Get checked by an M.D. – When you begin training or resume training after more than a year of hiatus, you must undergo a physical examination by a medical doctor. Passing a medical check is necessary, since the effort level may be very high. We recommend that you undergo not only an EKG test, but also cardiac functions and blood pressure stress testing.
If you are overweight or smoke and do not engage in regular physical activity. You must undergo an ergometric test (which is done on a treadmill) and consult with a cardiologist before and during training.
Please get a physical, dying while training is such a bummer.
Read the program – After getting a physical check and the approval of your doctor, read the reasons for our uniquely slow fitness program, learn why we prefer running outside, why we use free weights or non at all and what to do if you have orthopedic pain.
Get shoes – Buy suitable running shoes (we recommend New Balance or Mizuno, which are easily available in Israel , for starters).
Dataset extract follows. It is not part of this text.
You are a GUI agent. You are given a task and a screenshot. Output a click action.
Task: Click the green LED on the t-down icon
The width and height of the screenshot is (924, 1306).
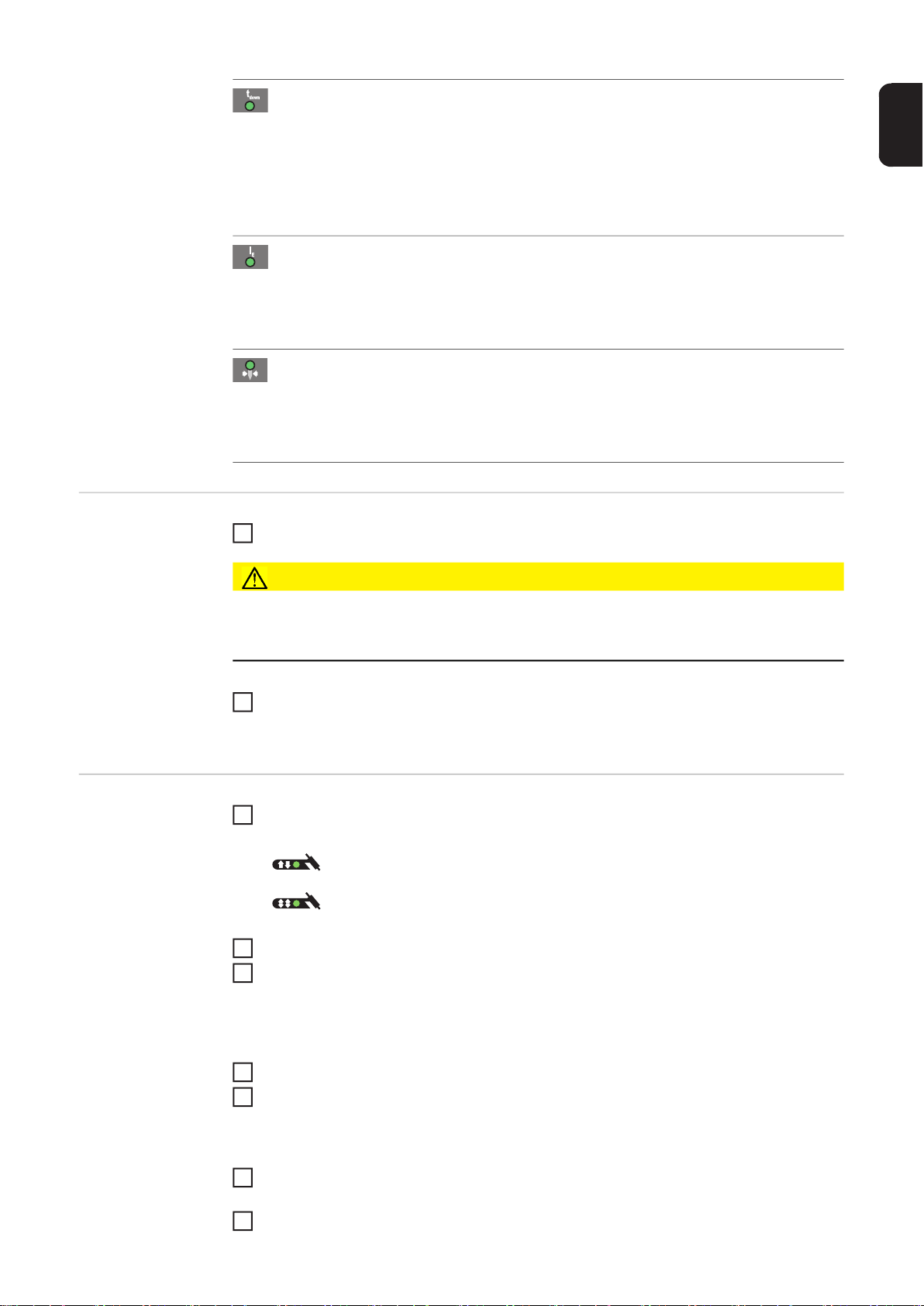tap(250, 106)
Make time – regular time is the keystone: A time during which you will be able to run regularly. Many veterans’ favorite time is either early in the morning, before you have to concentrate on your duties to your family or after you finish work.
Frequent and easy training – Do not train less than two times a week. This is the absolute minimum. If you only run once a week, you will be better off not running at all! Plan your schedule so you can run at least three times a week. This way, the body will receive a consistent message: something good is happening to it.
Get the help of people around you – you can train more easily with their support; explain to the people who are important to you that you are going to begin running and strength training. Let them know the importance of running and ask them to help you keep up your commitment to training.
Follow the relevant tables to the letter! These tables are age specific; choose the table according to your actual age. The only change you can make is going even slower, repeating the same week twice or more. Only work according to the beginners’ running and strength Tables. Do not skip phases, do not add to it, and do not simultaneously begin training in a sport involving your legs (ski, dancing, etc.) until your legs grow stronger. Only then will you be able to indulge yourself in several kinds of sports. You need to go easy during the first year so you will be able to keep training for life.
Within the Budo Ninjutsu group, ask your instructor. In any event of pain of an orthopedic nature, go to an orthopedist or a sports physician. Stop running until the pain is over.
You can begin when you are ready. Now is always a good time.